Мне бы хотелось раздвоиться, думала Луиза, наконец мысленно произнося то, что давно уже чувствовала. Она произносила это в светлых утренних сумерках, держа в ладони ручку Йонаса, слыша сонное дыхание Беллы на другой половине кровати. Мне бы хотелось раздвоиться. Одна «я» останется здесь в кровати с Беллой и Йонасом, в этом большом старом доме, который облегает меня, точно мое собственное, только разросшееся тело. А другая будет с Антонисом, в том поезде, что вот уж третий день в пути, пересек, наверное, Югославию и сегодня пересечет границу Греции. Антонис, мне хочется раздвоиться.

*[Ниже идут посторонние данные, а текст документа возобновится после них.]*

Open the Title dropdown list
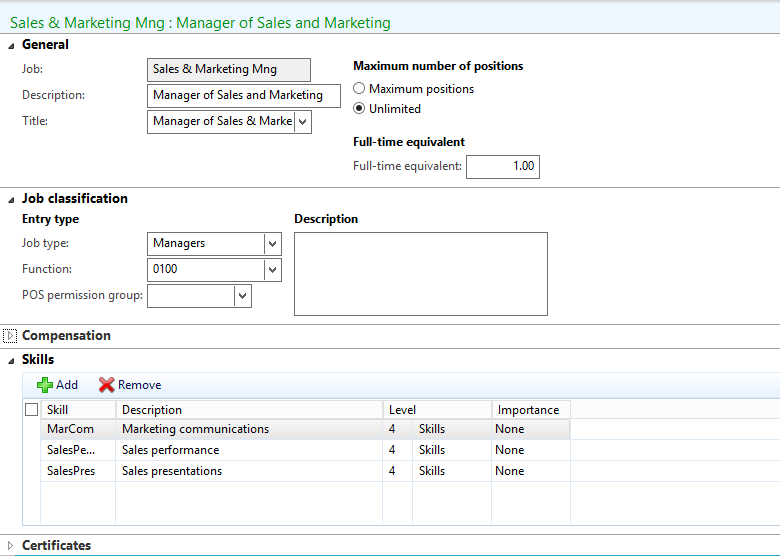Screen dimensions: 780x556 (x=302, y=122)
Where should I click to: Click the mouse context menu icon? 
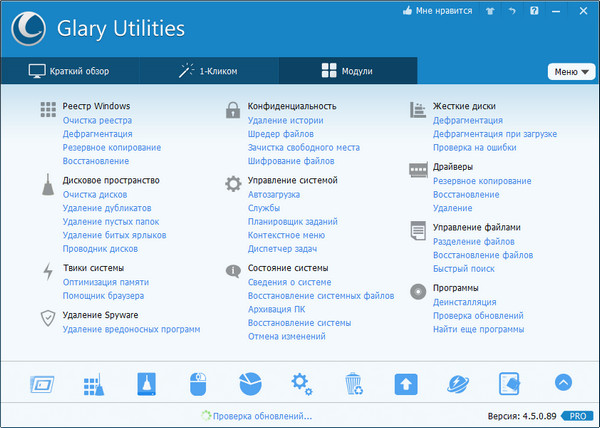coord(197,382)
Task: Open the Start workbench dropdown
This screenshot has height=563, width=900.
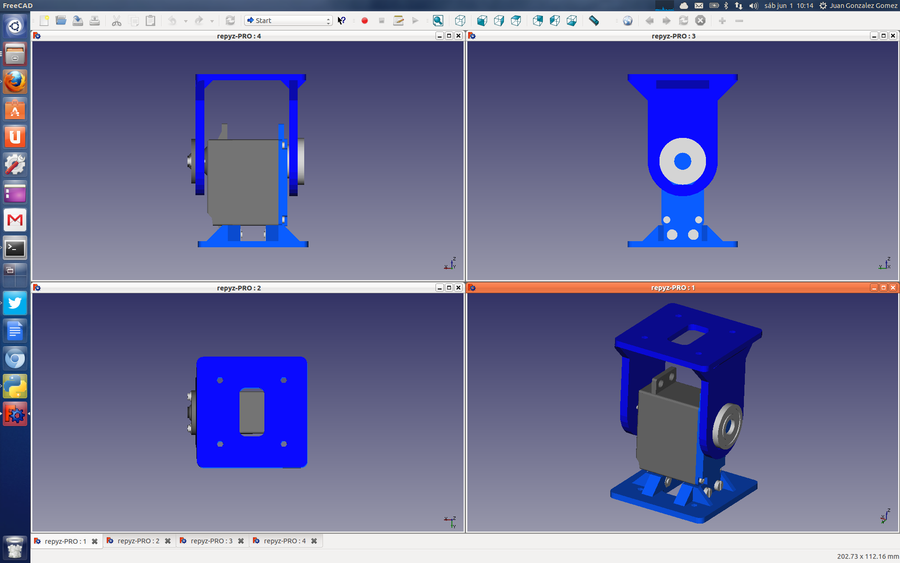Action: tap(288, 20)
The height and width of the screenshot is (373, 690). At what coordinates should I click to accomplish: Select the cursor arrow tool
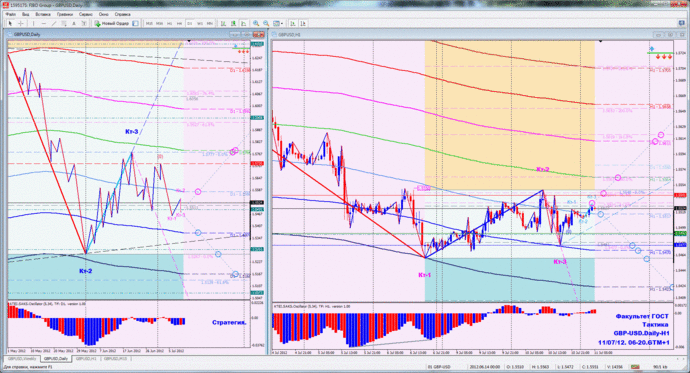click(x=10, y=23)
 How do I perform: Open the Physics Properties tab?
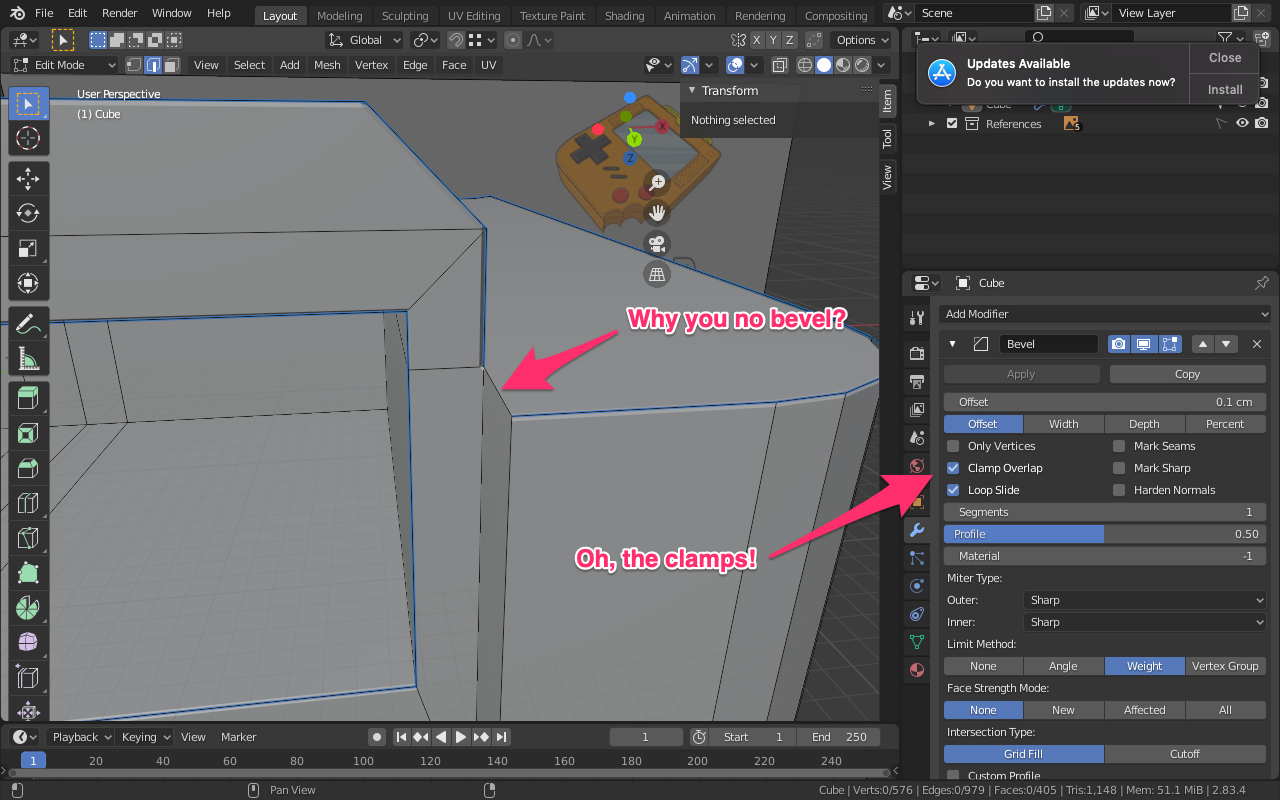click(917, 585)
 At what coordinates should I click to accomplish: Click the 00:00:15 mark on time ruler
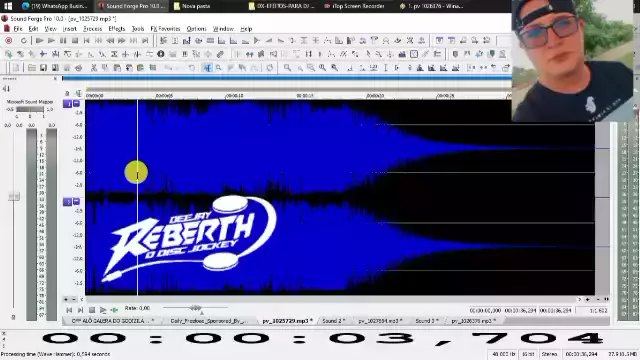point(304,96)
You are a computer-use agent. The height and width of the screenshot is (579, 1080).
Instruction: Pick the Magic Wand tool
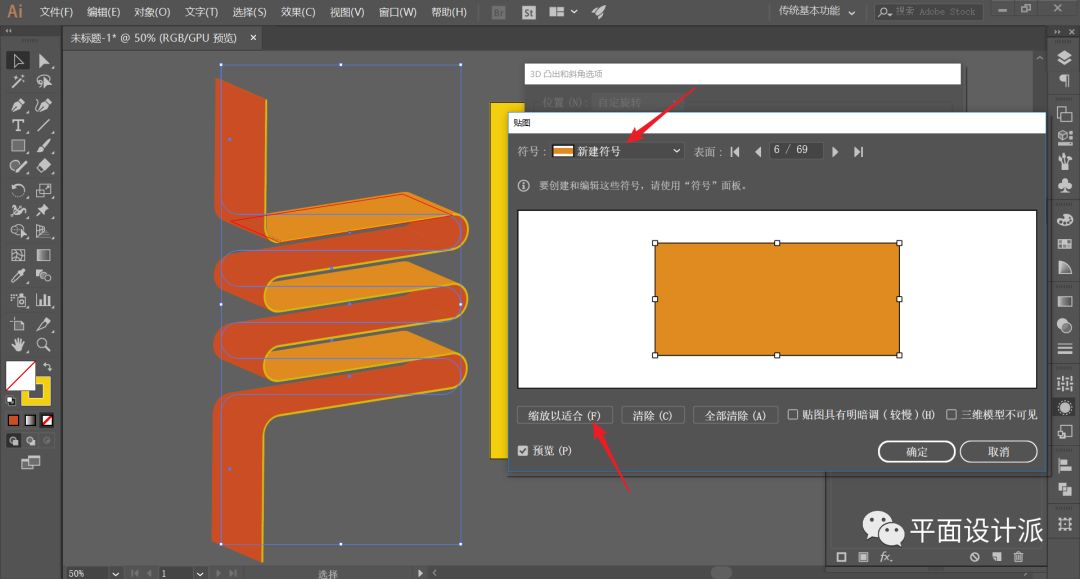18,82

Никогда, никогда она не скажет ему этого. Она могла поговорить об этом с Эллен, намеками, а лучше всего — с Дженни, та не судила, только вечно подначивала: Ну давай, смелее, вот так! Она не умела желать, в том-то и беда. Любое возникавшее у нее желание непременно оборачивалось виной, еще прежде чем она успевала его высказать. А надо уметь желать и даже требовать, буквально на днях твердо и безапелляционно объявила Дженни, а Эллен по этому случаю рассказала, с каким бычьим упорством Дженни в четырнадцать-пятнадцать лет отстояла перед нею свое стремление к независимости. Напролом шла, беспощадно. Вспомнить об иных ночных сценах, об отлучках до утра, без всякого предупреждения, о выпивках, что говорить — бессовестная игра на материнских страхах… Чрезмерные страхи, невозмутимо вставила Дженни, чрезмерная опека, от которой мать необходимо вовремя отучить. Для Луизы такое немыслимо. Обижать других — никогда. Как раз сейчас она осторожно, словно стараясь подальше обойти опасную пропасть, начала задаваться вопросом, почему из-за необузданных желаний каждую ночь наказывает себя таким вот безымянным страхом. Нет, наверно, человека более недостойного и порочного, чем она. Никому, наверно, не приходится так, как ей, все время заново завоевывать снисходительность других — слова вроде «дружба», «любовь» она даже и упоминать не смела. Ее охватил ужас. Прошлой ночью она стояла буквально на грани кошмарного открытия. Ей почти удалось разглядеть то, чего она больше всего страшилась: лицо мужчины, который пришел ее наказывать. Крупная, темная фигура на фоне светлого дверного проема, он шел к ней и вдруг, точно кто-то его окликнул, повернулся профилем к свету, и она почти различила его черты. Хорошо хоть, вовремя проснулась, от крика, который вырвался, правда, не у нее, а у Йонаса. Тише, малыш, тише. Здесь тебя никто не обидит. Он быстро заснул опять.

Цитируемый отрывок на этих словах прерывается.